As part of the Nazi’s final solution, the occupation government employed as many as 80 bounty hunters who roamed the Netherlands countryside searching for Jews. Those 80 “Jew hunters” arrested and delivered over 8,000 Jews to Nazi authorities, all of whom were delivered to death camps. 

In 2025, the Dutch government will actually release a list of over 300,000 individuals who collaborated with the Nazi occupation government during World War II. Since the end of the war, a Dutch law has kept the public from accessing these records to protect the families of Nazi collaborators.

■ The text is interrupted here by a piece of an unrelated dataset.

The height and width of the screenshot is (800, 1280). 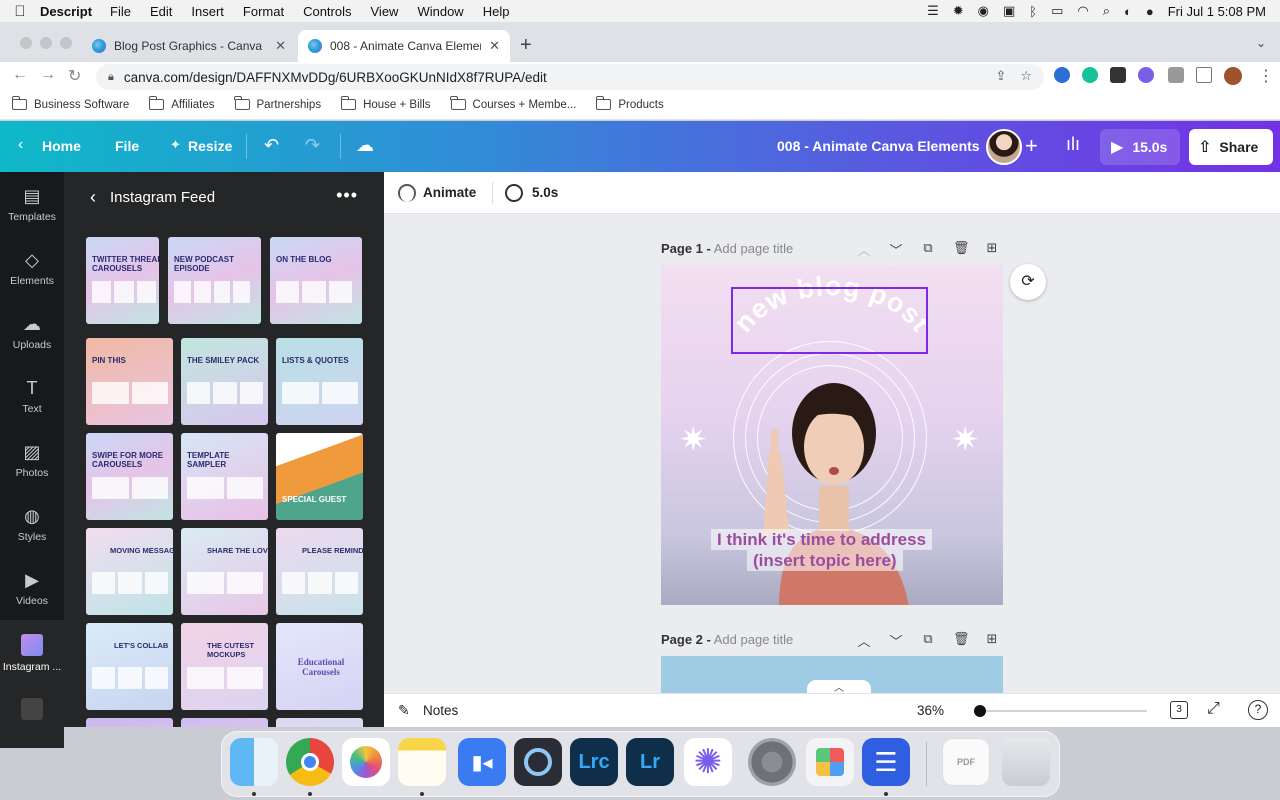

Beyond civilian government and military cooperation, the Dutch industrial sector welcomed Nazi occupation with open arms. Dutch textile magnate C&A stole Jewish property and used Jewish slave labor during the Holocaust. Oil magnate Royal Dutch Shell, or “Shell,” was run by Nazis as early as 1929, and was openly supportive of a Nazi client regime in the Netherlands. The German government trusted Shell so much that the Germans allowed Shell’s ownership to stay in Dutch hands, which was rare for Nazi-occupied countries. 

The depth and strength of this collaboration led to the extermination of 75% of the Netherlands’ Jewish community. In a way, the Dutch government, corporations, and media mouthpieces have been consistent in their support for fascism. The same way those institutions came to the aid of Nazi occupiers in the 1940s, the current U.S.-backed fascist project of “Israel” has found a friend in the Netherlands’ ruling class and its state apparatus.

The Dutch response alleging antisemitism is not a genuine defense of Jewish people, just another chapter in the long history of Dutch collaboration with fascism. 

Lev Koufax is an anti-Zionist Jewish activist.